**What to do**: Say how many lines in the material below include "will". The answer is the number alone.
══════════════════════════════
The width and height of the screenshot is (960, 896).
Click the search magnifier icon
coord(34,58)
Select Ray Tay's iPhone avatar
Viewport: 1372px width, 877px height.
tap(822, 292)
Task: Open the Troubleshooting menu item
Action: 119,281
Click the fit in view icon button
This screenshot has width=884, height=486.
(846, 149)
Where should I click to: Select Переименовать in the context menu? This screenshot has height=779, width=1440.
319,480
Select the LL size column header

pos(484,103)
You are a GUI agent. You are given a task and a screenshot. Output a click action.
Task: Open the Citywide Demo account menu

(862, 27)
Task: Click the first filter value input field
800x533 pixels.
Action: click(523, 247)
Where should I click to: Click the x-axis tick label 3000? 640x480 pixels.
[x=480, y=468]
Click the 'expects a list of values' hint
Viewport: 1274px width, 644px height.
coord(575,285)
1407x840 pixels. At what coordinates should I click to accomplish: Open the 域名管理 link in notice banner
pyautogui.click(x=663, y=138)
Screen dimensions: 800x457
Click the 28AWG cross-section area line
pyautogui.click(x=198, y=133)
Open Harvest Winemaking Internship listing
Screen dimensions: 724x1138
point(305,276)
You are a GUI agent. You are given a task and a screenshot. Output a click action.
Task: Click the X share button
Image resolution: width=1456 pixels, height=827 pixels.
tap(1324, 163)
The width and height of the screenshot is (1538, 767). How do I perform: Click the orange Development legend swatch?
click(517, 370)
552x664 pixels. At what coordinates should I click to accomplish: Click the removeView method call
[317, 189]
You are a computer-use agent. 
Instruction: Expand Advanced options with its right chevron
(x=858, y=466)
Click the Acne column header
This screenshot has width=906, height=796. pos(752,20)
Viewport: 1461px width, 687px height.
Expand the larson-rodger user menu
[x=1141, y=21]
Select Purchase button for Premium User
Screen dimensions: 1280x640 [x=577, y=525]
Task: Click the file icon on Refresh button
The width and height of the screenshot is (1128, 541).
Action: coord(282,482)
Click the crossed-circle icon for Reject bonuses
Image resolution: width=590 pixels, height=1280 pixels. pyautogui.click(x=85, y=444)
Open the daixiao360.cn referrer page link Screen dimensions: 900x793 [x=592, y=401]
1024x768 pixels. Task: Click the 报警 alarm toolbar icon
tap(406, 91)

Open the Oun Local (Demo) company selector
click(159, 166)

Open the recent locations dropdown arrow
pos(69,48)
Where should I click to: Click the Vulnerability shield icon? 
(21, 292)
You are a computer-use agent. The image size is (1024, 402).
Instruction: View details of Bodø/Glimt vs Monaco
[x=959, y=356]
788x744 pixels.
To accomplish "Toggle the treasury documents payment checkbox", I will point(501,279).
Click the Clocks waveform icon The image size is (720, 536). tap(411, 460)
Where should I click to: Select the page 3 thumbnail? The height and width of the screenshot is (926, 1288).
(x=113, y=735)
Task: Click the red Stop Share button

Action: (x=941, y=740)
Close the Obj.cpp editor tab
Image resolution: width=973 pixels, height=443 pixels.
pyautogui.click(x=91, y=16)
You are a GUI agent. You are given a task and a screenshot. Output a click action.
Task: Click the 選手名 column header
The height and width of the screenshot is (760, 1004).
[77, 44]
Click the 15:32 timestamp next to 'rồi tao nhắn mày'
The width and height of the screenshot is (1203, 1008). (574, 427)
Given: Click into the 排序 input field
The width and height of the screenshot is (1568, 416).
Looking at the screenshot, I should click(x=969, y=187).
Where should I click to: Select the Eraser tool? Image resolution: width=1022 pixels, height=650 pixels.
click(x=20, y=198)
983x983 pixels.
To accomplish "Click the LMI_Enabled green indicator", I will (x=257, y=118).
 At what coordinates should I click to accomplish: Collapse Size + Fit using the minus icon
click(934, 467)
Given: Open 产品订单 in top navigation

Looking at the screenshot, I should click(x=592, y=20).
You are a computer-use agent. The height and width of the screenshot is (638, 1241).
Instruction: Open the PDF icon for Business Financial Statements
══════════════════════════════
**The completed task**: 2